Ces deux frères sont donc interprétés par un Tom Hardy qui confirme tout le bien qu’on pensait de lui depuis l’impressionnant Bronson (NWR, 2009). Un visage fracassé et une rage qui se lit sur sa gueule confère au personnage une véritable personnalité sans tomber dans le manichéisme du bon et mauvais frère. Joel Edgerton apporte un certain charme, accompagné de sa femme jouée par Jennifer Morrison dans cette réunion de combattants aux gueules impassibles. Nick Nolte cabotine cependant dans ce rôle de père alcoolique. Tout une galerie de têtes reconnus dans les seconds rôles viendront ponctuer le film.
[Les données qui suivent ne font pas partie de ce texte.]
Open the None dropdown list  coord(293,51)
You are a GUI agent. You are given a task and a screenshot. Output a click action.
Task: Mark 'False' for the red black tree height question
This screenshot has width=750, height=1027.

Dès lors, la trame de l’intrigue se charge de suivre l’ascension personnelle de ces deux frangins jusqu’au combat anthologique. Gavin O’Connor sait comment mettre en avant ce désir de s’en sortir, il n’y a pas de jugements sur les intentions personnelles de chacun, ils veulent juste se sortir de cette crise et ce, pour une noble cause. Warrior tombe cependant dans un patriotisme exacerbé à certains moments et s’accorde avec les bonnes mœurs américaines concernant la famille. Il y a une véritable envie de plaire au plus grand nombre et cela se ressent sur le fond tant le film invoque le mépris sur certaines situations (le non-sacrifice, la retombée dans l’alcool, etc.). Mais le film s’en sort par une intensité savamment dosée grâce à ces combats impressionnants. La compétition est filmé de la même manière que celle retransmise à la télévision pour accentuer ce réalisme médiatique. Les combats eux sont filmées au corps avec une précision minutieuse et un sentiment d’immersion totale. Des matchs intenses et chargés d’émotions qui valent le coup et notamment cette finale intense avec une dernière séquence forte mais inachevée.
Warrior s’avère être un bon film dans le genre. Puissant, intense et brutal, Warrior va même jusqu’à pousser la réflexion sur les conséquences de la crise et les moyens moraux pour tenter d’échapper à cette condition insignifiante. C’est ce qui ajoute ce petit plus à ce film spectaculaire qui tend par moment au film indépendant. L’intrigue n’échappe pas aux bonnes mœurs américaines et certains clichés, mais il s’avère être une bonne alternative au Fighter de David O. Russel, encore plus intime mais moins impressionnant en ce qui concerne les combats. Avec ces combats qui semblent si réalistes, Warrior est un film fort dont il est difficile d’en sortir indemne.